Ce sont ces paroles qui changent nos perceptions, changent notre vision du monde, brisent les préjugés et bouleversent nos principes. Ce sont ces lettres, qui deviennent des mots, des mots qui deviennent des phrases et des phrases qui deviennent des histoires. Des histoires comme celles-là, qui peuvent changer les discours banals et l’indifférence de personnes et de groupes face à des réalités qu’ils ne connaissent pas. Si ces histoires de vie et ces témoignages si forts peuvent être entendus, écoutés attentivement et à la fois être vécus, notre regard change, notre vision change et de là, des actes prennent forme.

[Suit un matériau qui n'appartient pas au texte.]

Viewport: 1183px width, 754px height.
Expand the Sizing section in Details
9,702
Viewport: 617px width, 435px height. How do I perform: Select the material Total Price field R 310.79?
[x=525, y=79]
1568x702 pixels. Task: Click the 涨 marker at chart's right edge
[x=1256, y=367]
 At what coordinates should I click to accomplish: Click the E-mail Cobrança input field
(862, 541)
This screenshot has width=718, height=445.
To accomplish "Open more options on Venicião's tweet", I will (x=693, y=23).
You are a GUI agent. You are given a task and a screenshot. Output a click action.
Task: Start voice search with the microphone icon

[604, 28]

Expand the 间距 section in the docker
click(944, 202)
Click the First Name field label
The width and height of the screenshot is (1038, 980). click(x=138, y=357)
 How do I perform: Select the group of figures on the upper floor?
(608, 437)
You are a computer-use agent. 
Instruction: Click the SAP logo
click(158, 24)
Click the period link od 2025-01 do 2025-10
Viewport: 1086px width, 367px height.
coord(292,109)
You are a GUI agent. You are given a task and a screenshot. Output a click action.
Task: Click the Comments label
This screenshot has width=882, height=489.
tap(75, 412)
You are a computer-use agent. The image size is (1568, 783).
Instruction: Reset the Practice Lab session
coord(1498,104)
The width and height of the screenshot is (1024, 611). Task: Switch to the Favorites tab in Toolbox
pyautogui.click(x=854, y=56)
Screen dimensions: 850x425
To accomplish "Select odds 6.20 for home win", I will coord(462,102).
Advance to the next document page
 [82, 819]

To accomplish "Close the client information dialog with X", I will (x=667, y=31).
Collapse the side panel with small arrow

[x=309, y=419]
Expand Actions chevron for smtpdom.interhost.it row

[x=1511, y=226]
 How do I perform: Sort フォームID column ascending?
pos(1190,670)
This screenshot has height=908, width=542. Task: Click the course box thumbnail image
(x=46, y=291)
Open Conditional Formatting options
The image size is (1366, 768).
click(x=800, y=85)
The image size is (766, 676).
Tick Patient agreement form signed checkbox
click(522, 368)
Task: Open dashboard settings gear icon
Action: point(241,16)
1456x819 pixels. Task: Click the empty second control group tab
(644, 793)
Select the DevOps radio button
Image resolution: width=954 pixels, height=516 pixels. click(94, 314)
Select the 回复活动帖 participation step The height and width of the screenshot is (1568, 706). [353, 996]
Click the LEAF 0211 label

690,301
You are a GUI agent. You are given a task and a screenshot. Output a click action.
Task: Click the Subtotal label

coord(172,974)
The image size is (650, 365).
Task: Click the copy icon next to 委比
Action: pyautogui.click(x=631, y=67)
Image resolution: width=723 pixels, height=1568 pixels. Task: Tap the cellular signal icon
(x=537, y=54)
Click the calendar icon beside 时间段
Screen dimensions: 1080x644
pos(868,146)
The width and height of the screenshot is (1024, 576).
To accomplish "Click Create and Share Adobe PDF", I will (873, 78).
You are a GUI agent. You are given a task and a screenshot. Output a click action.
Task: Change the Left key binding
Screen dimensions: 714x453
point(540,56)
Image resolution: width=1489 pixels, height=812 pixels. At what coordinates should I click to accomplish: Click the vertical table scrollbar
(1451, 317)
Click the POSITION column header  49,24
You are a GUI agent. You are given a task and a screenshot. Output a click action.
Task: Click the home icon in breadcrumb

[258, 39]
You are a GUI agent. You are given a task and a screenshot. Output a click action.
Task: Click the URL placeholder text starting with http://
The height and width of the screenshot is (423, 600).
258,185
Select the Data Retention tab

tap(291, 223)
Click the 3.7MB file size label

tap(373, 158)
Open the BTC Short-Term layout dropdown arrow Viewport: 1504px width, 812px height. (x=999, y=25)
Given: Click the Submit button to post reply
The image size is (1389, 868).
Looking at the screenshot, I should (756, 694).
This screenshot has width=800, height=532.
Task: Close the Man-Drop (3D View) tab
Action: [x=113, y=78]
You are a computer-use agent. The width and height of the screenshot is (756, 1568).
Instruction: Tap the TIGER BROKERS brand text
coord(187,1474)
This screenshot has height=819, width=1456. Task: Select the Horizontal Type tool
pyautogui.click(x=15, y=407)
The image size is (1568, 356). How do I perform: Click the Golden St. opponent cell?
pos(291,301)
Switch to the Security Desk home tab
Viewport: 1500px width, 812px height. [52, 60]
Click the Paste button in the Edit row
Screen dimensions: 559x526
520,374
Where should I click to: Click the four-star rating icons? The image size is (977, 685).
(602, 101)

Le carburant de la rencontre

Si différentes têtes et différentes visions peuvent se rencontrer et partager sur ce qu’elles vivent dans leur quotidien, beaucoup de choses pertinentes peuvent ressortir d’une simple conversation. ATD Quart Monde propulse les gens dans cette démarche. Une démarche qui tend vers la rencontre de l’autre, l’ouverture, la recherche et la curiosité de l’autre. ATD Quart Monde est bel et bien la fusée que cette dame dessinait. Une fusée prête au décollage, propulsée uniquement par le carburant de tous ces individus qui se rassemblent ; la fusée n’est qu’un prétexte pour que des gens se mobilisent par eux-mêmes, sur la base de leurs propres idées et de leurs savoirs. Un savoir unique que chacun porte. Certains sont enfouis depuis des années, d’autres sont brûlants et ne cherchent qu’à se partager. C’est ce clash qui permet de formuler de nouvelles idées, de nouvelles manières de voir notre monde, en faisant émerger de nouveaux regards et de nouveaux principes.

Marc-Émile Dumont-Poulin

Québécois, âgé de 24 ans, Marc-Émile Dumont Poulin a rejoint depuis quelques mois le volontariat d’ATD Quart Monde.